Home Depot Reports 14 Percent Rise In Net Income In Third Quarter
Justin Sullivan—Getty Images A sign stands in front of a Home Depot store on Nov. 18, 2014 in Daly City, Calif.

The chain also faces investigations by a number of state and federal agencies

Home Depot is facing at least 44 lawsuits related to a data breach at the home-improvement retailer that involved the theft of payment card information and customer e-mail addresses.

The retailer warned it was facing dozens of civil lawsuits in the U.S. and Canada, according to a filing with the Securities and Exchange Commission, as well as investigations by a number of state and federal agencies.

The fallout continues at Home Depot, which suffered from a data breach earlier this year that exposed millions of payment cards and e-mail addresses. Much of the damage has been fairly well contained, as Home Depot’s latest sales results signaled that customers weren’t dissuaded from visiting the retailer’s stores even after the data breach made headlines in September. But Home Depot warned it has recorded millions in costs, and observers say more expenses will be booked as Home Depot manages the fallout from the breach.

Home Depot on Tuesday warned the lawsuits could affect its business, resulting in additional costs and fines and potentially diverting the attention of the company’s management team away from standard operations. In addition, the government could impose injunction relief, which Home Depot said could result in higher data security costs.

— RECORDED INFORMATION —
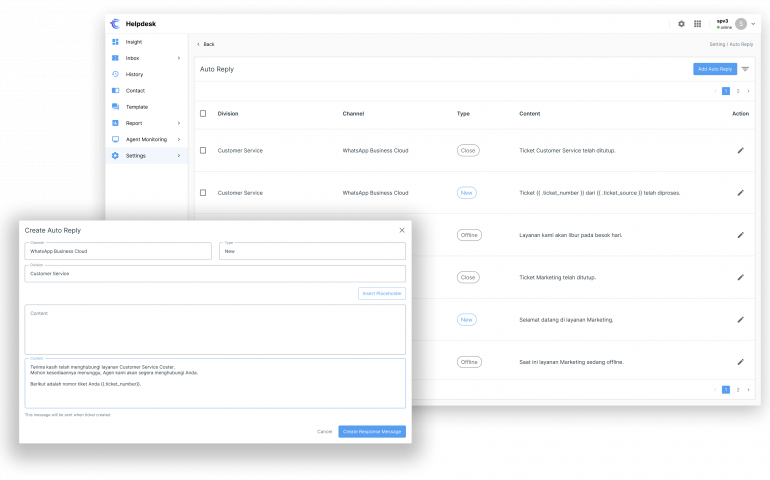Open the History sidebar item
The width and height of the screenshot is (770, 480).
pos(134,74)
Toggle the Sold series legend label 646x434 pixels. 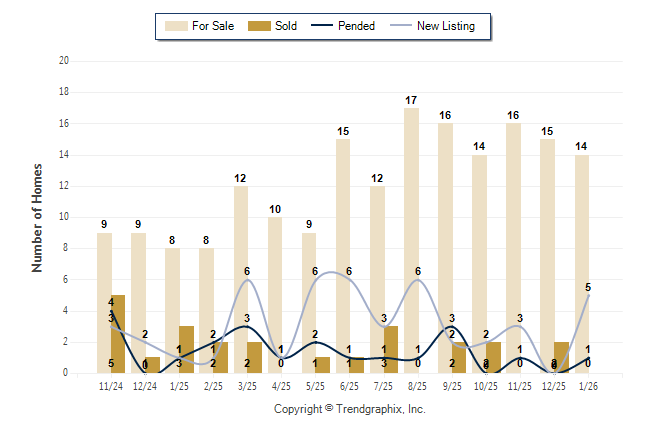[287, 26]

— YOUR INSTRUCTIONS —
In the Home Depot article, how many lawsuits is the company facing over its data breach?

— RESULT —
At least 44.